Chapter 42 #2

Hunter's already on his phone. The guys are regrouping near the doors.

But the energy in the room has shifted into something cold.

The ranchers are chatting, moving on to the next lot.

But the Greeks haven't moved. They're standing on the far side of the arena in a tight cluster, and the body language tells me everything… they’re about to start trouble.

"Let's go," Hunter says, slapping my shoulder guiding me out. "Colt, sign the paperwork. We'll have the trailer brought around back. Ace, you're with me."

We move toward the exit. Paulie and Xander fall in. Jett appears from somewhere with Tate beside him.

We're ten feet from the main doors when Holloway's voice carries across the floor.

"Hey, Ace."

I stop. Hunter keeps walking for two more steps, then stops.

“Ace.” Hunter warns me under his breath.

Holloway is leaning against the rail with his arms crossed, his guys fanned out behind him. "Congratulations on the horse," he says, too loud. "Hell of a buy."

Hunter turns slowly. "Appreciate it."

"You know, it's funny." Holloway pushes off the rail and takes a step forward. "Your family keeps buying up the best stock in the state. Horses. Land. Businesses." He tilts his head. Looks directly at me. "Women."
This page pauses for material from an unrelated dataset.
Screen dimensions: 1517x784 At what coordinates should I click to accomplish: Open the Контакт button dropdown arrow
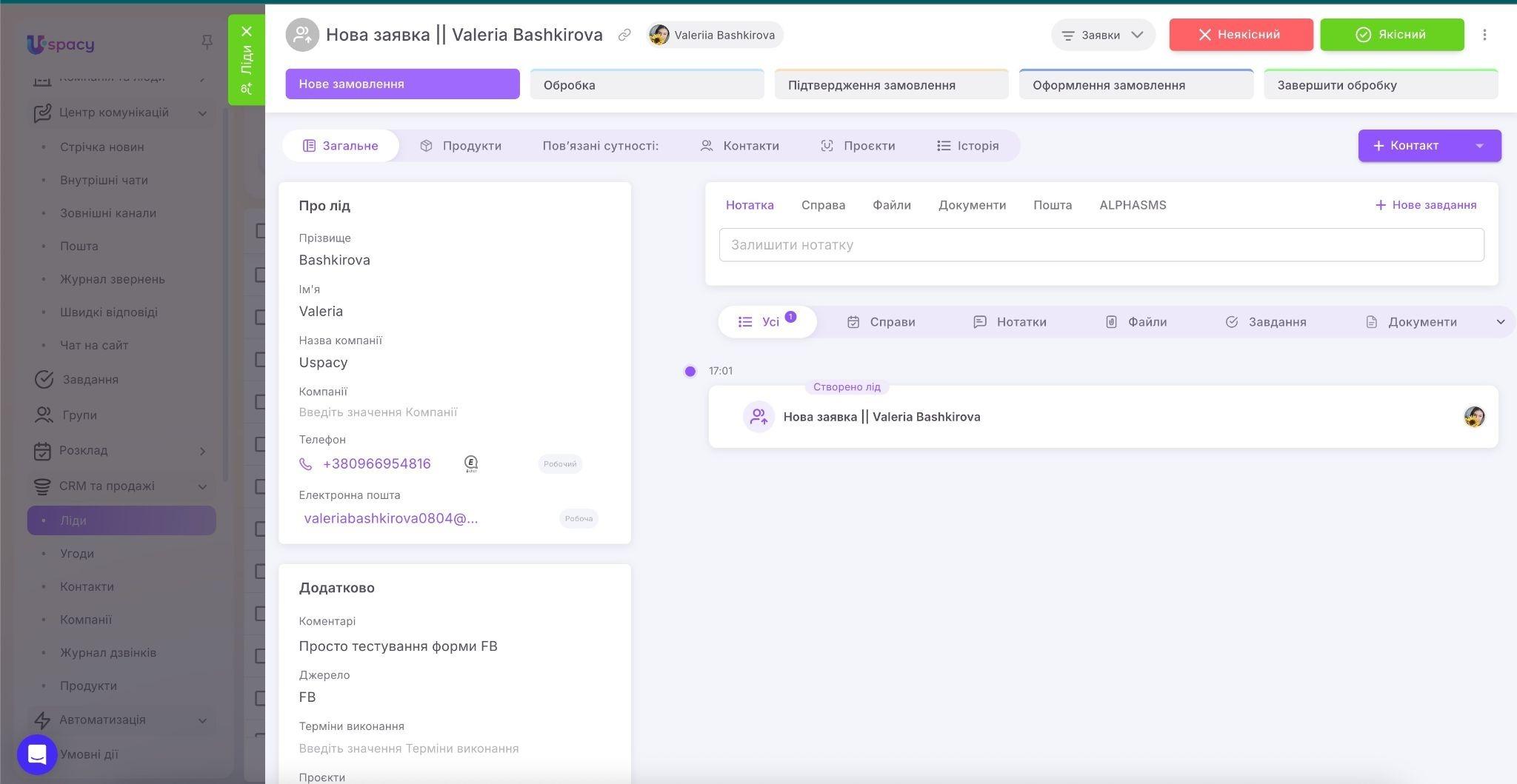pyautogui.click(x=1479, y=146)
My blood goes cold. If he even dares mention her name…

"That little blonde thing you've been parading around," he says. "Harper, right? Real pretty. Quite nosey though."

The room goes dead quiet, blood pounds in my ears.

"You might've got the horse, Sterling." He grins, showing his missing front tooth. "But I reckon she's worth stealing. I bet her pussy is tight and she needs a real man's dick to ruin—"

I don't remember deciding to move.

One second, I'm standing beside Hunter. The next I'm crossing the floor with my fist already cocked, and the distance between me and Holloway closes so fast he doesn't get his hands up before my knuckles connect with his jaw.

The crack echoes off the walls.

He staggers. One of his guys lunges for me, and Jett comes from my left like a freight train, shoulder-checking him into the rail.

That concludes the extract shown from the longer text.